> [What is being asked]: Exactly as they appear below, repeat the lines from the one with "The height and width of the screenshot is (618, 1177)." through the one with "Click the envelope direct message icon", and no others.
----------
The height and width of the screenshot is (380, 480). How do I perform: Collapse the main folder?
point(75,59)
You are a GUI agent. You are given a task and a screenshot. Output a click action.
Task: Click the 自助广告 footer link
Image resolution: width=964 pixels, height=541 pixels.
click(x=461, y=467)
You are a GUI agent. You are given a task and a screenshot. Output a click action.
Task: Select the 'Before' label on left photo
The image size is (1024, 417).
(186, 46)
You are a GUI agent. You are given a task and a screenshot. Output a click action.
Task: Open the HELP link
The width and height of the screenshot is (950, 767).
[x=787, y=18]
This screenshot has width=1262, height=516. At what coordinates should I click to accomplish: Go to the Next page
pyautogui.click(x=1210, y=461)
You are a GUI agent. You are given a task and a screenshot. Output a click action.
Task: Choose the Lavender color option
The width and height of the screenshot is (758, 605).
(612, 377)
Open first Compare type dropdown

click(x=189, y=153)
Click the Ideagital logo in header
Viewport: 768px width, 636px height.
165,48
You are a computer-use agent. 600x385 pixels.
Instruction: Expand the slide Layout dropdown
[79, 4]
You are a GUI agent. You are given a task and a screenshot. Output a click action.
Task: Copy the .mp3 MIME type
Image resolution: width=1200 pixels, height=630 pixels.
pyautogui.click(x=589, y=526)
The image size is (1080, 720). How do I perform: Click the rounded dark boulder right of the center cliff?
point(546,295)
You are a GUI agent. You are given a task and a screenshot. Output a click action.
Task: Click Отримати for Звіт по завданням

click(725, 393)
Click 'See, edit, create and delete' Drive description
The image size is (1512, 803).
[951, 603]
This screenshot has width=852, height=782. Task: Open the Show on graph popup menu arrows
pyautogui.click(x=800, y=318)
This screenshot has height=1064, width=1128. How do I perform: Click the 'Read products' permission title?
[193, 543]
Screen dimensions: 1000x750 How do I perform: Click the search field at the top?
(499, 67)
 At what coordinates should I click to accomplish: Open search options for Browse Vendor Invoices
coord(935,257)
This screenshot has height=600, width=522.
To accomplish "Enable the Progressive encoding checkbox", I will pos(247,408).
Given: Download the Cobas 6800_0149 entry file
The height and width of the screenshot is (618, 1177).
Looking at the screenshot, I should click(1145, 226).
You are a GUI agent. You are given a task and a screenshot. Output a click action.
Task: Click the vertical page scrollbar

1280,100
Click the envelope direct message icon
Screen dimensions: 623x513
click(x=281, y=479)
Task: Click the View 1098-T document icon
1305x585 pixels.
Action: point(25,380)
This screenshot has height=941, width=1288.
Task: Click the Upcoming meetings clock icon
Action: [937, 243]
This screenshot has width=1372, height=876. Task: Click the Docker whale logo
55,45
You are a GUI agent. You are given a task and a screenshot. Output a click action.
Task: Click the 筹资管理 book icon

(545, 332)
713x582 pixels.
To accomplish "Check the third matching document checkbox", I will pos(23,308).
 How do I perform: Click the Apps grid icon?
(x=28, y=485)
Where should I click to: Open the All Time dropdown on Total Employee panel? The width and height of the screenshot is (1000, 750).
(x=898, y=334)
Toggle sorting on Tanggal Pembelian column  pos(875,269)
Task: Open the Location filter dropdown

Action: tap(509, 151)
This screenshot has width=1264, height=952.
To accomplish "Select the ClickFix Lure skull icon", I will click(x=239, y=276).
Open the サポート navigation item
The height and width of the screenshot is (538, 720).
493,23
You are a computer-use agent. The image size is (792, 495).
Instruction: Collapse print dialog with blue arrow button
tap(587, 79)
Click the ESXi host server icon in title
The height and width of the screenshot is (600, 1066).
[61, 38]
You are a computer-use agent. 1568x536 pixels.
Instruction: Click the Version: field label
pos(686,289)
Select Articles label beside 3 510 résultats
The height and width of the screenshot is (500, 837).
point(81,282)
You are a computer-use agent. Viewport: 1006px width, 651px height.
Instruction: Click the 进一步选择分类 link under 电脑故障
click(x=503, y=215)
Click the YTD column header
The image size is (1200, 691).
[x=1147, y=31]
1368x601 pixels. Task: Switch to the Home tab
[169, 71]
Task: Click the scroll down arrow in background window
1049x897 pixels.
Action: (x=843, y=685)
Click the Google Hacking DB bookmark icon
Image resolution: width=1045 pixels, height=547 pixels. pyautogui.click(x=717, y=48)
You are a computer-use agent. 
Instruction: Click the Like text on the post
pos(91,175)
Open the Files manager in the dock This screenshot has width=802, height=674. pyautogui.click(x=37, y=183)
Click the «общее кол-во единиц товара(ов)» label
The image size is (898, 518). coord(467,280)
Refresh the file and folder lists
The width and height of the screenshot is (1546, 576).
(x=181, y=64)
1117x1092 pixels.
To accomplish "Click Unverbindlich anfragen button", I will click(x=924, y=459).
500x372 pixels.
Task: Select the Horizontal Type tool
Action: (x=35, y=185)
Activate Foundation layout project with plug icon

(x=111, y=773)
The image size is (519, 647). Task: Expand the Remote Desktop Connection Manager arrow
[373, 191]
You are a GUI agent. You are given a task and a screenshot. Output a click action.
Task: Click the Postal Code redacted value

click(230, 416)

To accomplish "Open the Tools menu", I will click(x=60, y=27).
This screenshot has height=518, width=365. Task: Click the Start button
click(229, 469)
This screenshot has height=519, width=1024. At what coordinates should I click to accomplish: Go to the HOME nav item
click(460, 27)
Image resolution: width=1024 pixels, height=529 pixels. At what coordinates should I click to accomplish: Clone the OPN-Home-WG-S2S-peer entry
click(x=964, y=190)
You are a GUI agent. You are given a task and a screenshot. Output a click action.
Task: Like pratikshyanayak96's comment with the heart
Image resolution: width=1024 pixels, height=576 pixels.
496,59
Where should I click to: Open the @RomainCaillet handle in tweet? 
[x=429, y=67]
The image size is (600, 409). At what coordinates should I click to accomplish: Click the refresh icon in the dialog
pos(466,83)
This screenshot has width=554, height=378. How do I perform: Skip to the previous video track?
----------
> [Exercise output]:
The height and width of the screenshot is (618, 1177).
Looking at the screenshot, I should click(1145, 226).
You are a GUI agent. You are given a task and a screenshot. Output a click action.
Task: Click the vertical page scrollbar

1280,100
Click the envelope direct message icon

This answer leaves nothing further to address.